Published on 4 marca, 2016 | by admin
Wiślacy przeciwko Franciszkowi Smudzie
Stowarzyszenie Kibiców Wisły Kraków wystosowało stanowisko byłemu selekcjonerowi reprezentacji Polski. Oto treść:
W ostatnim czasie pojawiły się spekulacje prasowe na temat powrotu na stanowiska trenera pierwszej drużyny Franciszka Smudy.
SKWK jest stanowczo negatywnie nastawione do tego pomysłu. Uważamy, że człowiek, który znajdował się w sporze prawnym z naszym klubem nie powinien piastować tak ważnego stanowiska. Współczesny futbol opiera się na pieniądzach, jednak są rzeczy w życiu od nich zdecydowanie ważniejsze. Zdajemy sobie sprawę z trudnej sytuacji w jakiej znalazła się Wisła, jednak to właśnie w takich chwilach należy zachować się godnie.
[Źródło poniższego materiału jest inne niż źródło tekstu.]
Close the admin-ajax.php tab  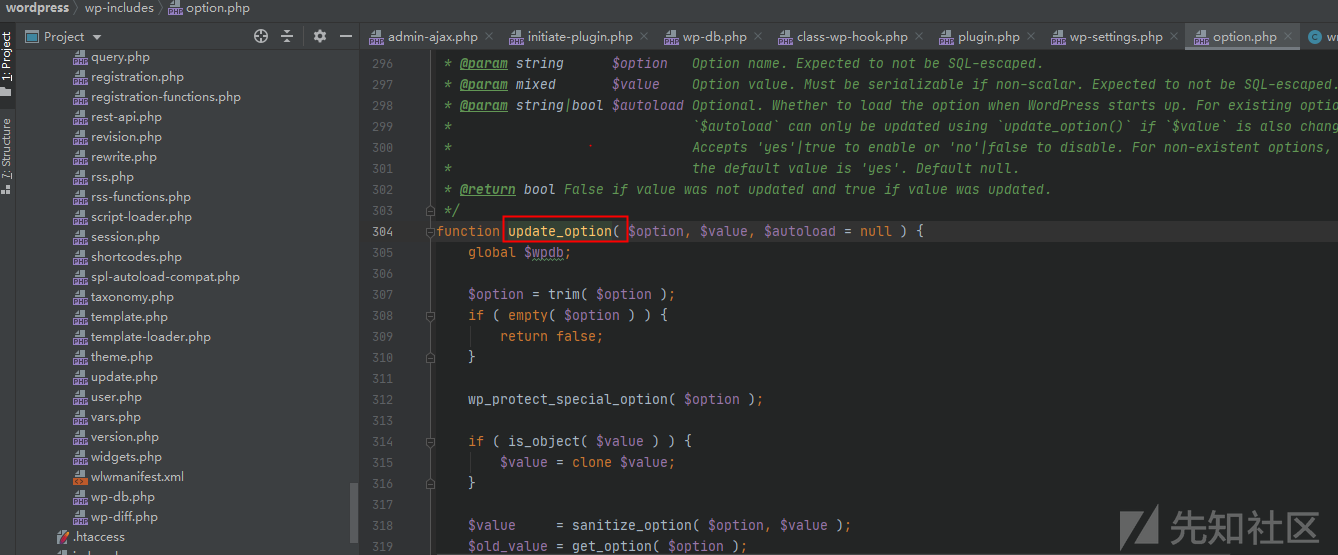click(x=488, y=37)
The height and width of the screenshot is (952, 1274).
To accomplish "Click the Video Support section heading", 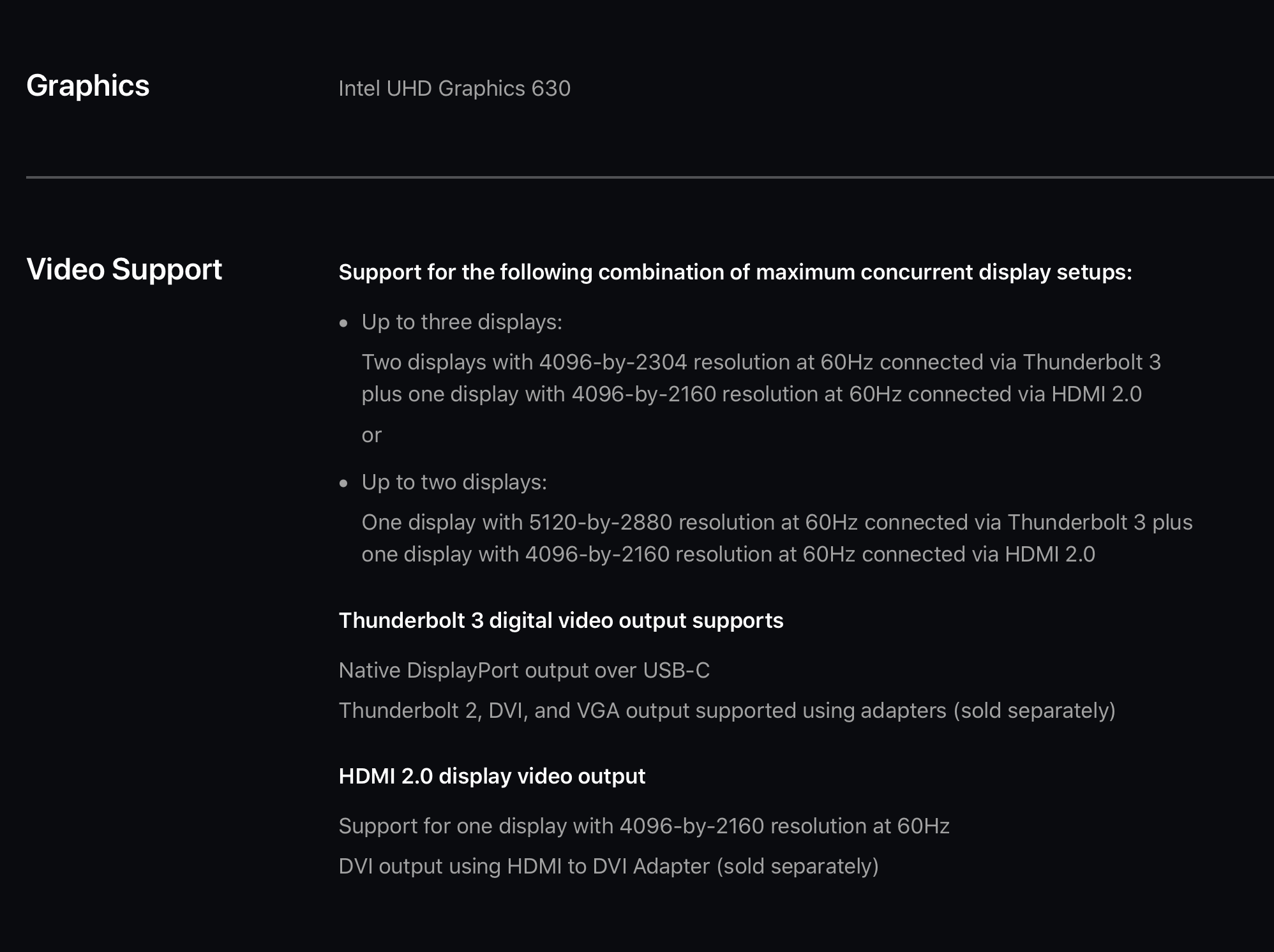I will point(124,270).
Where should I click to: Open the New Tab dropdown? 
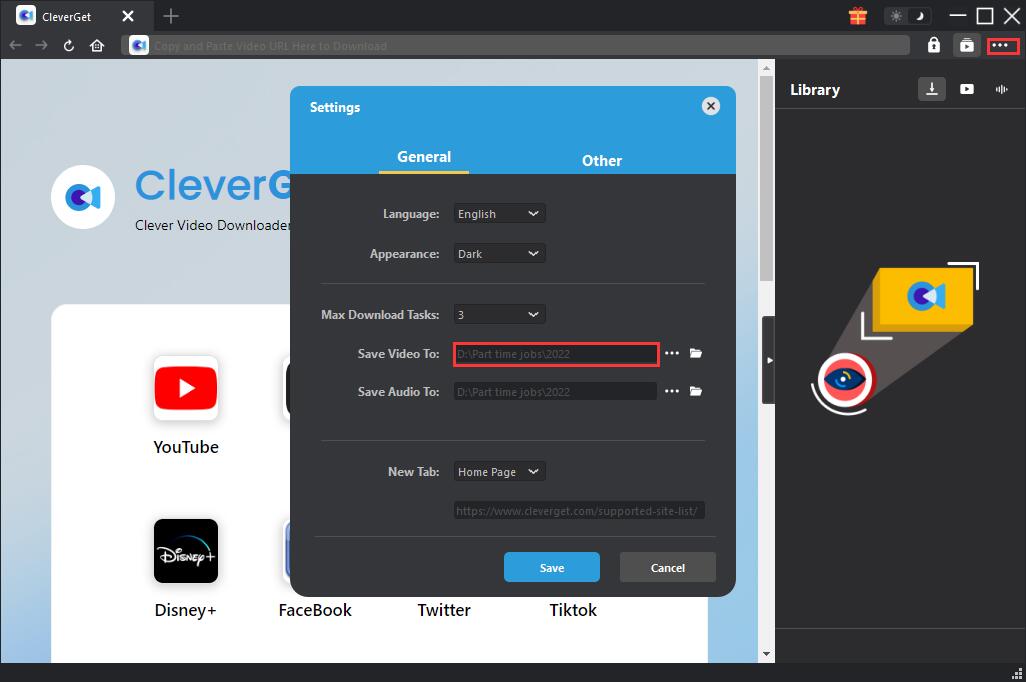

Smuda to człowiek, którego wartość wizerunkowa jest równa zeru. Wypowiedzi w stylu „nie odmówię Wiśle pomocy” są po raz kolejny puszczane w eter opinii publicznej po to, aby Trener Roku 1998 według Piłki Nożnej po prostu mógł się wybielić. Szkoda, że niektórzy dziennikarze przytakują temu w sposób ostentacyjny, tym samym ostentacyjnie pokazując czytelnikom, że mają ich za upośledzonych umysłowo w myśl zasady „ciemny lud kupi wszystko”. Wszystkich myślących w ten sposób pragniemy zmartwić: nie kupi. Nikt na Franciszka Smudę nie będzie w Krakowie patrzył poważnie. Człowiek, który mówiąc „nie będę dobijał Wisły” poleciał na skargę do PZPN-u o finansowe zaległości. Smuda dzięki Wiśle tak naprawdę ustawił sobie życie. Począwszy od pierwszego zatrudnienia w 1998 roku. To w Krakowie wybudował dom, tutaj mieszka. Cały czas wszem i wobec opowiada ile to Wisła mu nie zawdzięcza. Może jednak warto zadać sobie inne pytanie? Ile Smuda zawdzięcza Wiśle? Myślę, że sporo, ale butny szkoleniowiec nigdy nie potrafił tego dostrzec, nadal niczym przekupka na targu krzycząc, jaki to on nie jest wspaniały. To jest po prostu słabe, naprawdę słabe. Tak samo jak szarpanie się o pieniądze z człowiekiem, który zbudował Wielką Wisłę i zdecydowanie pomógł Smudzie. Nikt nie ma zamiaru nie szanować zawartych umów, ale są pewne sytuacje w których warto zachować się po ludzku. Tak, po ludzku. Smuda nie zachował się w ten sposób. Zgoła odmienną postawę przyjął Kazimierz Moskal, który zrzekł się roszczeń w stosunku do Wisły, wiedząc, że nie wbija się noża w plecy miłości swojego życia.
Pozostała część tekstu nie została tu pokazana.